The weather is terrible today. It's pouring wet snow since early morning and it doesn't look like it is ever going to stop. I pray that all the rain stored in the Roman clouds for this week gets exhausted today, because tomorrow Ana (my friend from Paris) is coming to spend the weekend together. So I'll gladly stay at home today, just please please please make it sunny and nice tomorrow!
I have already finished the entire Season 1 of "Dexter" and also "Kill Bill – Volume 2" that I got at Fertrinelli book store the other day. Hmmm, what to do now? Maybe I can review the little Italian I have learnt this week...
1. I know how to buy half a kilo of mortadella. Posso avere mezzo kilo di mortadella, per favore?
2. I know how to buy 2 apples (and other fruit in any needed quantity for that matter) at the local market. Posso avere due mele, per piacere? La ciliegia, il limone, la pesca, la fragola, l'albicocca, l'arancia, la banana, il cocomero, l'uva, la pera, il melone. La cipolla, la carota, l'aglio, il peperone, il cetriolo, il fungo, la melanzana, l'insalata, i piselli, il sedano, i fagioli, la patata, il pomodoro, il carciofo, gli asparagi, il ravanello, la zucca!

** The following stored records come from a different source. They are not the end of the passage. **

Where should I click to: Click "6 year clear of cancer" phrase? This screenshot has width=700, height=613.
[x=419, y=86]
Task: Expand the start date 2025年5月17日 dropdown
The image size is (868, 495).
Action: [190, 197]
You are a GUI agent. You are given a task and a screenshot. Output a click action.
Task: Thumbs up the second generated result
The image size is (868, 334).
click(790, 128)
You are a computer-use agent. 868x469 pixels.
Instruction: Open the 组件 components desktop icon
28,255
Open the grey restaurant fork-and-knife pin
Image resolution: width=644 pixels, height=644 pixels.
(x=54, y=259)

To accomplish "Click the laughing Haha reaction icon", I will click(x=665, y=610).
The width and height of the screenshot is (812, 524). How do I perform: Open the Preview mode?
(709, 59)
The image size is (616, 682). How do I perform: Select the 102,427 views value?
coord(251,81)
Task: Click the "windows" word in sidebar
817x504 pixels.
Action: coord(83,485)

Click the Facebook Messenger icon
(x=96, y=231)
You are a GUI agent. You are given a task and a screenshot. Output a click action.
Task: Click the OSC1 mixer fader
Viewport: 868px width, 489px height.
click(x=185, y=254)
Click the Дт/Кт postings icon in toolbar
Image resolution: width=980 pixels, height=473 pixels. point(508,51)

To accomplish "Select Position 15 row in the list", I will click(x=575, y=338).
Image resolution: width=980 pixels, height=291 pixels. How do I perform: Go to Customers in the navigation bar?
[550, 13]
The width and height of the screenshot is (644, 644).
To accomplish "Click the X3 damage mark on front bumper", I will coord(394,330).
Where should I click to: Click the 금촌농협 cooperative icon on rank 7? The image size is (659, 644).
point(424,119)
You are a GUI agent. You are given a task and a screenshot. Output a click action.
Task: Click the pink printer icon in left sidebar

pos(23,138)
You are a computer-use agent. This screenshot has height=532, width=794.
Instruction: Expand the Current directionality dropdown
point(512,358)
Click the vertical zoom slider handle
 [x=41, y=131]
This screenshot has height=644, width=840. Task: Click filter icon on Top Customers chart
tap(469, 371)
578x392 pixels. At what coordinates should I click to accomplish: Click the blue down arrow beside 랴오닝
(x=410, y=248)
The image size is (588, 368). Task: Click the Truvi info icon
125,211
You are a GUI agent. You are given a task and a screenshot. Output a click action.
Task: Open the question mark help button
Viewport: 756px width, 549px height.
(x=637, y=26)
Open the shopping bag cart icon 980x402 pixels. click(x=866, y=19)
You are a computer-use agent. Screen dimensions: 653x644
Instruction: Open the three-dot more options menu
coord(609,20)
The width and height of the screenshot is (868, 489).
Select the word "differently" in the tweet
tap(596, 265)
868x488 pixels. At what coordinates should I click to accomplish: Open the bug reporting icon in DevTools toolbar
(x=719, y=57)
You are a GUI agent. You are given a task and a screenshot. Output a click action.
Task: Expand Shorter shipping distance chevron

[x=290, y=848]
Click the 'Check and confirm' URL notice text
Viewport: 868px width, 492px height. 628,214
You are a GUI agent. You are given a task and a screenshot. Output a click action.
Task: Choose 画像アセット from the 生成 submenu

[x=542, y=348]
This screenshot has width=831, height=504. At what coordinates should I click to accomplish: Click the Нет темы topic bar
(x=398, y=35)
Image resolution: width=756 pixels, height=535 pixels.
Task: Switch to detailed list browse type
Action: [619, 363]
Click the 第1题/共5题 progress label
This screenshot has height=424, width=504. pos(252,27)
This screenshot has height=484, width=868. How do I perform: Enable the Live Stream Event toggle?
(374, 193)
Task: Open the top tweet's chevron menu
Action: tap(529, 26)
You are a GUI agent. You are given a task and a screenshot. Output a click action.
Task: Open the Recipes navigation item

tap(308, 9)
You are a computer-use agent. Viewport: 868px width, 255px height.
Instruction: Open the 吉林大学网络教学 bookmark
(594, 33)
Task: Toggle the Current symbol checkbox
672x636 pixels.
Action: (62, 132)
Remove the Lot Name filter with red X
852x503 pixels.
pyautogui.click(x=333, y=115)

3. I now know that Largo di Torre Argentina (and all the streets, squares and corners with "Argentina" in the name) is called this way not because in Rome they love Argentina. No. Torre Argentina takes its name from the city of Strasbourg, whose originanal name was Argentoratum. In 1503, the Papal Master of Ceremonies Johannes Burchardt from Strasbourg built in Via del Sudario a palace, called Casa del Burcardo, to which the tower is annexed.
The square now hosts four Republican Roman temples and the remains of the Pompey's Theater where Julius Caesar was murdered.
I have noticed in the past year that cemeteries attract cats for some reason. I wonder why. Although Pompey's Theater is not really a cemetery, but there were so many cats there. So maybe it's the stones?
4. I can buy any kind of bread and pastry now (very useful in Italy, trust me!). Fetta di torta, pasta, cornetto al cioccolato, tramezzino, panino, pizzetta, casadella con ricota.
Rome was built on seven hills, starting with the Palatinus. The legend says it was founded by Romulus, but why by him and not by his twin brother, if Romulus and Remus started "working" on it together? To sort out whom of the two the new town should be named after (Roma for Romulus OR Remuria for Remus), the priests decided the twins should look for a sign in the sky. So Romulus went on top of the Palatinus and Remus, on top of the Aventinus, a nearby hill, to watch for crows (it is the first recorded case of birdwatching in the history of mankind by the way).